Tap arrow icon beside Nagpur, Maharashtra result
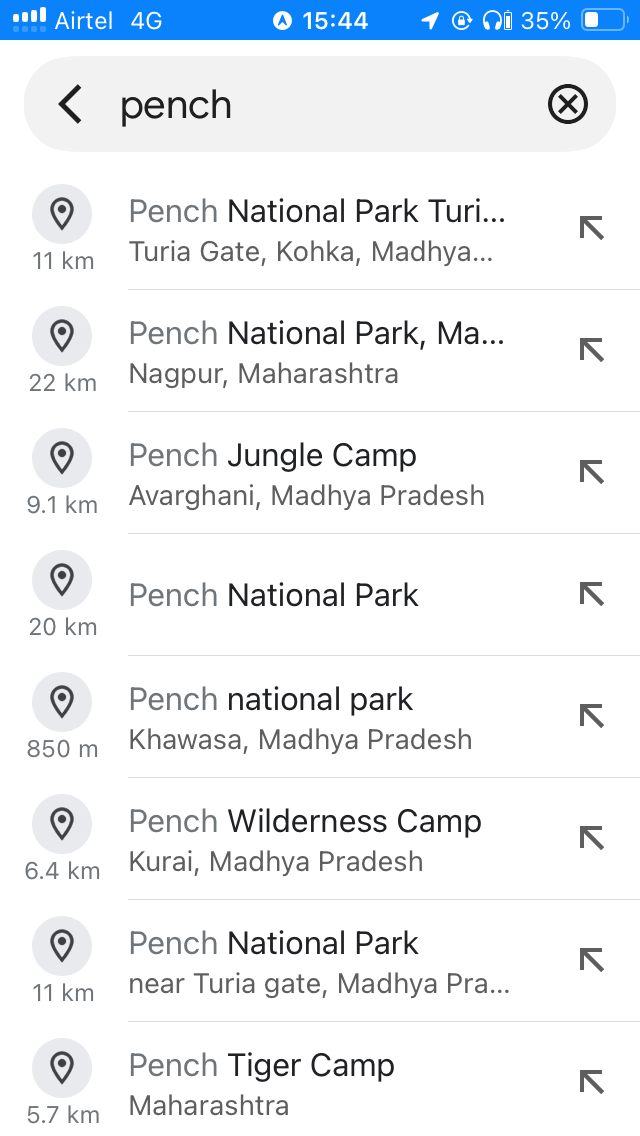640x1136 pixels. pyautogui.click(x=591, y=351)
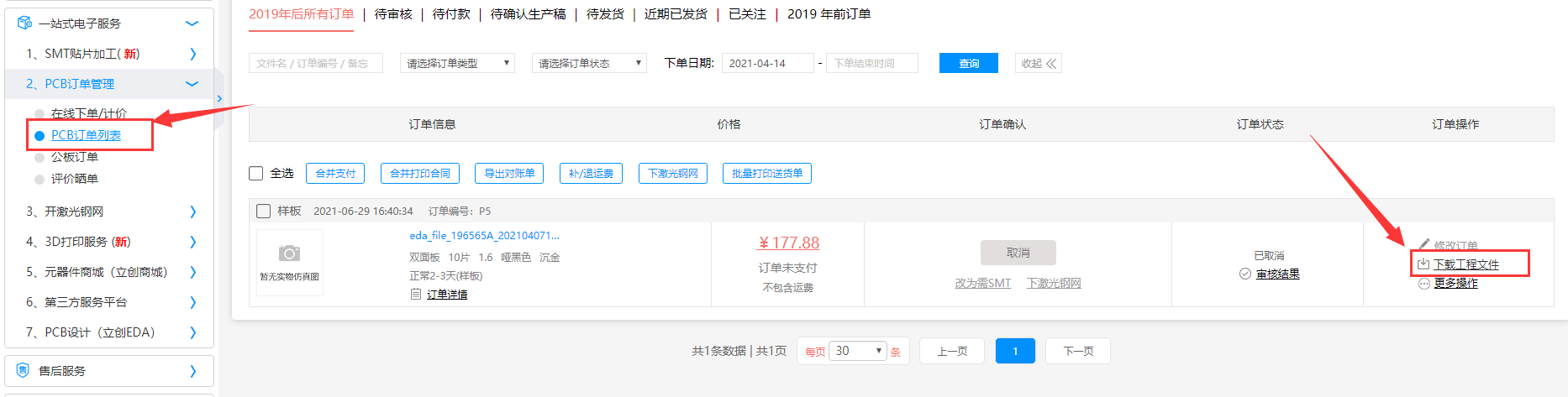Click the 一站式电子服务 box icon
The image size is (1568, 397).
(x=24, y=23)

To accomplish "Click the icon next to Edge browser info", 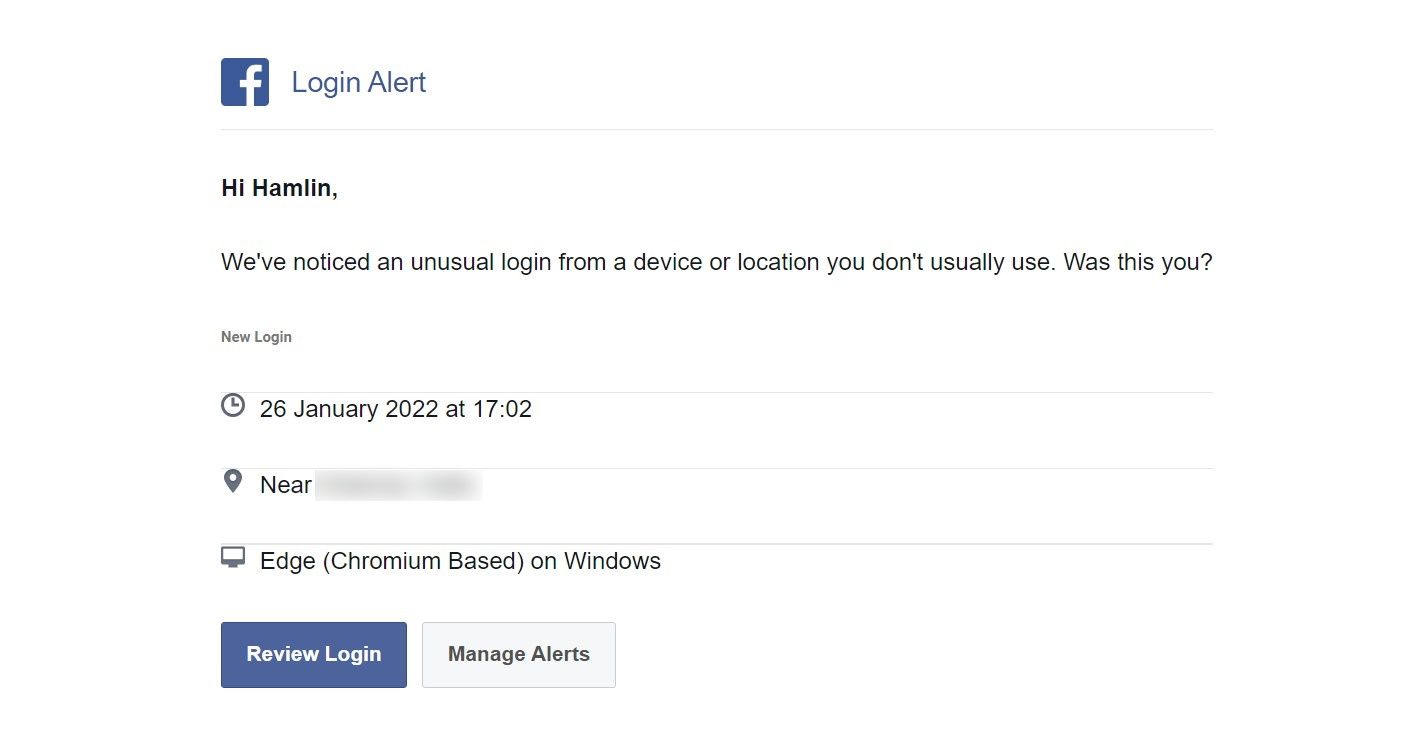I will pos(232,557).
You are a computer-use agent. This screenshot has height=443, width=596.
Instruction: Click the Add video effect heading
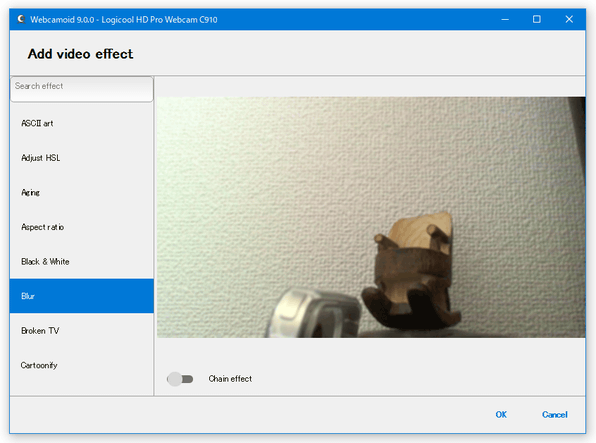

Problem details:
Return exactly the lines starting at the line with "You are a computer-use" and ending at the last line of the listing, both ends included; pictures are to be left out.

Output of the exercise:
You are a computer-use agent. This screenshot has height=443, width=596.
Instruction: Click the Add video effect heading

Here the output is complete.